Des Weiteren haben im vorliegenden Fall die Gesellschafterinnen zusammen koordiniert für ein bestimmtes Bauprojekt gemeinsam eine Finanzierung durch Darlehen und Bürgschaften erbracht und sich gemeinsam eine Sicherheit bestellen lassen. Aufgrund dieser „koordinierten Finanzierung“, wie der BGH sie nennt, greift nach der Entscheidung auch das Kleinbeteiligtenprivileg nach § 39 Abs. 5 InsO nicht ein. Eine Gesellschafterin war im entschiedenen Fall nämlich nur mit 10% an der S. beteiligt. In einem solchen Fall der koordinierten Finanzierung seien die Beteiligungsanteile der an der Finanzierung beteiligten Gesellschafterinnen aber zusammenzurechnen. Durch diese Art der Finanzierung komme nämlich die Übernahme einer über den nominellen Gesellschaftsanteil hinausgehenden unternehmerischen Verantwortung zum Ausdruck. So hatte es der BGH bereits vor dem Inkrafttreten des MoMiG zum alten Kapitalersatzrecht entschieden. Nunmehr erstreckt er den Ausschluss des Kleinbeteiligtenprivilegs auch auf koordinierte Fremdfinanzierungen außerhalb der Krise (anders noch im alten Kapitalersatzrecht) und außerhalb des Anfechtungszeitraums von § 135 Abs. 1 Nr. 2 InsO, also im letzten Jahr vor dem Eröffnungsantrag.

Ebenfalls zum Kleinbeteiligtenprivileg stellt der BGH klar, dass dieses nicht nur Beteiligungen unterhalb von 10% sondern auch von solchen mit genau 10% erfasst und entscheidet damit eine in der Literatur viel und seit langem diskutierte Frage anhand des Gesetzeswortlauts. 

Des Weiteren ordnet der BGH die Regressansprüche eines Gesellschafters gegen die Gesell-schaft wegen der Inanspruchnahme aus einer Bürgschaft als Forderung, die der Forderung auf Rückgewähr eines Darlehens wirtschaftlich entspricht, ein. Hintergrund ist, dass die Besicherung eines Drittdarlehens durch den Gesellschafter wirtschaftlich einer Krediteinräumung durch ihn persönlich gleichkomme. 
Abschließend nimmt der BGH noch zu den im vorliegenden Fall mitbesicherten Darlehenszinsen und Avalprovisionen Stellung. Bereits im Jahr 2019 hatte er entschieden, dass Darlehenszinsen als Entgelt für die Überlassung des Darlehens keine Finanzierungsleistung seien.
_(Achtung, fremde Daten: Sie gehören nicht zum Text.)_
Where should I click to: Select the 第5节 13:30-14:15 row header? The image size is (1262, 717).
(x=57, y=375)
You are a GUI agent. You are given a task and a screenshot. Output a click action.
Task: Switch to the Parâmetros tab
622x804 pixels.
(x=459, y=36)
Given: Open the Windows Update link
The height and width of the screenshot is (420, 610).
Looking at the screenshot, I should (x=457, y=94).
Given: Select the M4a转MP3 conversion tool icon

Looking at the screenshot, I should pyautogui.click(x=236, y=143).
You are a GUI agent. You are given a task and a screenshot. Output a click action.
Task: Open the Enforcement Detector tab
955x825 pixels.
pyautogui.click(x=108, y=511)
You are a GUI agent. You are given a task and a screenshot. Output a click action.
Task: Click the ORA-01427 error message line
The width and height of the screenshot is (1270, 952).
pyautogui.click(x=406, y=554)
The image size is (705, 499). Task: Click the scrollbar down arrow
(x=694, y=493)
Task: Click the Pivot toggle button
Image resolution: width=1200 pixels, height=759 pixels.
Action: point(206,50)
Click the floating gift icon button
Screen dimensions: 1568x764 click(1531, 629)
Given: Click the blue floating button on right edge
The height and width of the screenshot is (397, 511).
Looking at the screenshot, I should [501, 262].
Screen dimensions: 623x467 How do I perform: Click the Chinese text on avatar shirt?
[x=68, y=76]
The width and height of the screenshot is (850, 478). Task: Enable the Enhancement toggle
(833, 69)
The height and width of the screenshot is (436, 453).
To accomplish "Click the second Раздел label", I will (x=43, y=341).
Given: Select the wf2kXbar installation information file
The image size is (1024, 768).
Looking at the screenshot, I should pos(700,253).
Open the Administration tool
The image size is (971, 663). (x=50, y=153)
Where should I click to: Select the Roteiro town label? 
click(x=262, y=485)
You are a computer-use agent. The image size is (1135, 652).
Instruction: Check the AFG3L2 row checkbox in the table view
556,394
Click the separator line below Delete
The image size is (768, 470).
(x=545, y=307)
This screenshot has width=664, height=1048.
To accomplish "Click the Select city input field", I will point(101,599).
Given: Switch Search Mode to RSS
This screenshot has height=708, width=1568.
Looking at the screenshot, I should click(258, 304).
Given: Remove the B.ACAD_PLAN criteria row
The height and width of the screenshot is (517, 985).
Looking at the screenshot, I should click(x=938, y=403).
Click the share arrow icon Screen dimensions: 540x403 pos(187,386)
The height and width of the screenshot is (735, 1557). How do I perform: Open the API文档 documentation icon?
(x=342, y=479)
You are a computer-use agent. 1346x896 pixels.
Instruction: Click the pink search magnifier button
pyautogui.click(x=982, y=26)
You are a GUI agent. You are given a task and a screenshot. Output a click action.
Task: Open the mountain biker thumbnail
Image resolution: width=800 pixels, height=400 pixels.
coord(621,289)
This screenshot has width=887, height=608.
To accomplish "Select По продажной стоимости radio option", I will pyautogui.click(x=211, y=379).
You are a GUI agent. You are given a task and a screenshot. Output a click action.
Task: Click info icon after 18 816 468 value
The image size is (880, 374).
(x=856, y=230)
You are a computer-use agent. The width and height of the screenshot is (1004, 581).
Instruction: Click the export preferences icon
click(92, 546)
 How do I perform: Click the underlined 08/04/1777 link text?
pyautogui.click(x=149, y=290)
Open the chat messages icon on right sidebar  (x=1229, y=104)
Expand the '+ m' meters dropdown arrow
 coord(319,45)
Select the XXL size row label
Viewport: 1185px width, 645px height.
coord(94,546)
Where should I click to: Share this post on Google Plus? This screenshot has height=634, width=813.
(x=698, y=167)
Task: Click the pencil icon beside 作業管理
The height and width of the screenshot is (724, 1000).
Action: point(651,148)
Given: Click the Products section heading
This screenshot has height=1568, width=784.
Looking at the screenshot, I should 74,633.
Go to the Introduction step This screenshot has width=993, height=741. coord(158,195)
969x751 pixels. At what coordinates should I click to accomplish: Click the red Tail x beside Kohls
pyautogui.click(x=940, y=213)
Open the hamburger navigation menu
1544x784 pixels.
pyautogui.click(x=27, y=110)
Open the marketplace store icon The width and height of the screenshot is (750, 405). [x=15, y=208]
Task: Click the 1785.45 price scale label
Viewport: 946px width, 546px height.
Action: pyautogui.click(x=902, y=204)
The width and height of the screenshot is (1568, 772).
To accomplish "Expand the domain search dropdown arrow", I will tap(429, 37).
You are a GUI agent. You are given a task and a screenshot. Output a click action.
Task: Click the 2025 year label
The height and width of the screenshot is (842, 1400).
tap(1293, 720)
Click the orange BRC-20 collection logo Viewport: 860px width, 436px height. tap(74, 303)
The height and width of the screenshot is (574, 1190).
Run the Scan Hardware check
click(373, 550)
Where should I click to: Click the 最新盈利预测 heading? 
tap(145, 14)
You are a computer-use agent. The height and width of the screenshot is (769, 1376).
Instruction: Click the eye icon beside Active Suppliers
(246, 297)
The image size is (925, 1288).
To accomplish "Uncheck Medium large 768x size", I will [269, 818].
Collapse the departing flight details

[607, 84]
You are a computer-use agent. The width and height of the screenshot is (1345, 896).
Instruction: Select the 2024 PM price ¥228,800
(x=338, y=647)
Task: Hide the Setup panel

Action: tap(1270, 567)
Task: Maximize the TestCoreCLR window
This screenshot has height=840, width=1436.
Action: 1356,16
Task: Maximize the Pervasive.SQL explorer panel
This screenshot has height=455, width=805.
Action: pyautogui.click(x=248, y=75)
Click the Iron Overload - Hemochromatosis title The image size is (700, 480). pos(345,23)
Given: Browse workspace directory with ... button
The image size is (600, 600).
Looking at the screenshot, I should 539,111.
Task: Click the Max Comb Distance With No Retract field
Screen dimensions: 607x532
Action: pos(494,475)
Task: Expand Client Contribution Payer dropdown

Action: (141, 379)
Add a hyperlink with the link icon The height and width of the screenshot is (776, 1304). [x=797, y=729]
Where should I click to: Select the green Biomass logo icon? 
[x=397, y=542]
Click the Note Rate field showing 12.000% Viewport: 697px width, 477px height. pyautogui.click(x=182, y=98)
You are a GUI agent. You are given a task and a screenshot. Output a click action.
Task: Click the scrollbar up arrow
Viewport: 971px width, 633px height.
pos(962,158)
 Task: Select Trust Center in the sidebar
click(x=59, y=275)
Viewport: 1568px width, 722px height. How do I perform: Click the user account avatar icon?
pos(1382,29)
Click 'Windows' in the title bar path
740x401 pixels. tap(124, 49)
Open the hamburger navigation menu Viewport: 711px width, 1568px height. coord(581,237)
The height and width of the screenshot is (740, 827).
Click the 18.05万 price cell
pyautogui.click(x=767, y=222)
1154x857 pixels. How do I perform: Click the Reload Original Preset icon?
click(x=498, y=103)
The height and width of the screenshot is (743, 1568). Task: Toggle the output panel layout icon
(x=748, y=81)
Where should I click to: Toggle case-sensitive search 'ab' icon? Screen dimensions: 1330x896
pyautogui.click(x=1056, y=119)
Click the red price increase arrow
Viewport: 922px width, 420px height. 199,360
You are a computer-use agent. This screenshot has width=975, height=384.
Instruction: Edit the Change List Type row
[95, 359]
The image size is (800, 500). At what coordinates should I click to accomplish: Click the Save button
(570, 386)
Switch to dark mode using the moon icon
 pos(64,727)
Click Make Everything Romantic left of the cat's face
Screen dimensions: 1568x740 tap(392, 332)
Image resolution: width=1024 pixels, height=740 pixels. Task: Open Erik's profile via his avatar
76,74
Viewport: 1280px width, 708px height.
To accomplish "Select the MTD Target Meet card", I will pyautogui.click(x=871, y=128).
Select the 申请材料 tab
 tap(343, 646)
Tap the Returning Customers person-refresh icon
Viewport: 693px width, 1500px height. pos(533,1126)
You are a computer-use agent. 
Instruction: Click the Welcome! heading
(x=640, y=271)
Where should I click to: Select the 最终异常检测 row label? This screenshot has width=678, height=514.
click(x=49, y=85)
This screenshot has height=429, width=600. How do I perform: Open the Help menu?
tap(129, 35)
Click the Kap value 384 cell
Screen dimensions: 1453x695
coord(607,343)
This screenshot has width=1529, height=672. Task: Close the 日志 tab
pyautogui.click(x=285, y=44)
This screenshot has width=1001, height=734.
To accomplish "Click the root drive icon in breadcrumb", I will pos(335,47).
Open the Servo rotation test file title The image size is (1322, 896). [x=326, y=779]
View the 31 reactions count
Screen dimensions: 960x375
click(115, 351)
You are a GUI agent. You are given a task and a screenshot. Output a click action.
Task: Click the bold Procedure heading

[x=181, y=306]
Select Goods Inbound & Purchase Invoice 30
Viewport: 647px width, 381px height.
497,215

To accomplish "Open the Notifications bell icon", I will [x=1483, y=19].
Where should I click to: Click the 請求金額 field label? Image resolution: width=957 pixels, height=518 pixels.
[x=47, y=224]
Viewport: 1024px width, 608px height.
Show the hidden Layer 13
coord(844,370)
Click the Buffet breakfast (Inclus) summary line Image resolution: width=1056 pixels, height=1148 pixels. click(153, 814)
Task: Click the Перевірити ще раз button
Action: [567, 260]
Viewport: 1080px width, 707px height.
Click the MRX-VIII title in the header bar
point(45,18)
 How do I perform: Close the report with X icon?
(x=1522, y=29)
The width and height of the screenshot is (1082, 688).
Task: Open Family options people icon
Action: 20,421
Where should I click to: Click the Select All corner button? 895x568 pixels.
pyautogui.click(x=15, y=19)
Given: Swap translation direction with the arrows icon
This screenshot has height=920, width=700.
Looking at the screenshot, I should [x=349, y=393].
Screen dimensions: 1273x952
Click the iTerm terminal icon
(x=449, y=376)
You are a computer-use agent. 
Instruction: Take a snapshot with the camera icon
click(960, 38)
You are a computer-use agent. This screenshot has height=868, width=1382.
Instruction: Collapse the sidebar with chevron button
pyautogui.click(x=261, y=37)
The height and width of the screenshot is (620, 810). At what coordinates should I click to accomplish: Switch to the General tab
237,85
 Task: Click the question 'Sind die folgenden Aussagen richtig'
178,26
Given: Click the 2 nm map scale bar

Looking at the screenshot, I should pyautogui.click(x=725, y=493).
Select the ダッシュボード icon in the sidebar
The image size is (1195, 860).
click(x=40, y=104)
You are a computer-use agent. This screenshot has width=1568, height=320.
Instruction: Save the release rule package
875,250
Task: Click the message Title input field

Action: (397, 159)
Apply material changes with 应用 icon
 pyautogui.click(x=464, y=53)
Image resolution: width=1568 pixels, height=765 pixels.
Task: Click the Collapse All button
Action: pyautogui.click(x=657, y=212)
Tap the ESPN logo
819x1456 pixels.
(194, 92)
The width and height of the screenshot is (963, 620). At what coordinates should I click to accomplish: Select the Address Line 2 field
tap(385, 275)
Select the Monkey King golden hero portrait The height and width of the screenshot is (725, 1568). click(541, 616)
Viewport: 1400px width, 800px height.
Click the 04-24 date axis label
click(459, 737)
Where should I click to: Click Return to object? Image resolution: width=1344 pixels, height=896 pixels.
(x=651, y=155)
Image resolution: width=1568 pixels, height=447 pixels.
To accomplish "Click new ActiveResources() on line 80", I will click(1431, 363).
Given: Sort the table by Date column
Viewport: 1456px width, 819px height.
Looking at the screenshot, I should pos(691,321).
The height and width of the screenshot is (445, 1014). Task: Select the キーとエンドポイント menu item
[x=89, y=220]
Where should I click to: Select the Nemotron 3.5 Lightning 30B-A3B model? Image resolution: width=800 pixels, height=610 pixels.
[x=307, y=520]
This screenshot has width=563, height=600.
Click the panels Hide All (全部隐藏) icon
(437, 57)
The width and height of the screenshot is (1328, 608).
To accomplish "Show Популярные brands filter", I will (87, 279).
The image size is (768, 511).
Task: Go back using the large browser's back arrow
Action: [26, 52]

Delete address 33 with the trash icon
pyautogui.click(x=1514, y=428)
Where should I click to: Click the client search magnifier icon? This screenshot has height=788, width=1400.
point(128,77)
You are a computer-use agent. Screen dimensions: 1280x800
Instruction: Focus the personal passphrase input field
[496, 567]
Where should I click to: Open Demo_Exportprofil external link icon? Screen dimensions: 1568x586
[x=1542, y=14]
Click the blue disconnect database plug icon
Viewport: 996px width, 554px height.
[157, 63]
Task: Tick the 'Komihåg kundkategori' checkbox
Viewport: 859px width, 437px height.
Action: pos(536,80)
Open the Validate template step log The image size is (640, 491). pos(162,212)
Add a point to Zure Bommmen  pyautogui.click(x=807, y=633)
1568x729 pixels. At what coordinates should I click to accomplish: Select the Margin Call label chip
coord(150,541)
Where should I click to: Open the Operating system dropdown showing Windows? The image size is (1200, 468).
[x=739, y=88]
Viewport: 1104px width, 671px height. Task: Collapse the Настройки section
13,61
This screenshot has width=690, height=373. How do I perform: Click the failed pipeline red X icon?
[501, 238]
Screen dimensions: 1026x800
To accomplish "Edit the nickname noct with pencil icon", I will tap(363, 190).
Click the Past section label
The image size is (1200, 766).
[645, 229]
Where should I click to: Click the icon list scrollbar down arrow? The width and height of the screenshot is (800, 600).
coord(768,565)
Dies gelte auch für Avalprovisionen als Entgelt für die Übernahme einer Bürgschaft. In dem im Jahr 2019 entschiedenen Sachverhalt ging es aber um bereits bezahlte Zinsen und deren Rückforderung. Vorliegend handelte es sich aber um eine Sicherung für zukünftige Zinsen und Avalprovisionen. Auch hier knüpft der BGH an den Wortlaut des Gesetzes, hier an § 39 Abs. 3 InsO, an. Danach stellt der Gesetzgeber noch offene Zinsansprüche auf den gleichen (Nach-)Rang wie Gesellschafter-darlehen (auch dies gilt wieder entsprechend für Avalprovisionen), so dass solche, die im Zeitpunkt der Verfahrenseröffnung noch offen sind oder erst nach diesem Zeitpunkt anfallen, wie die Hauptforderung zu behandeln sind. Ansonsten drohe eine Umgehung der Zuordnung der Gesell-schafterdarlehen und gleichgestellter Forderungen zum Nachrang. Denn anderenfalls wäre die Sicherung, weil sie auch Zinsen und Avalprovisionen sichert, nicht anfechtbar gewesen. 

Abschließend ist festzustellen, dass der BGH vorliegend seine bisherige Rechtsprechung aus dem alten Kapitalersatzrecht zum neuen Recht fortführt und im Sinne des Gesetzgebers auch auf Zeiten außerhalb der Krise ausdehnt. Dieses Merkmal war mit dem MoMiG ja ausdrücklich aufgegeben worden. Zudem schafft er Klarheit im Hinblick auf die 10%-Schwelle und im Hinblick auf Regressansprüche, die er einer Forderung auf Rückgewähr eines Gesellschafterdarlehens gleichstellt.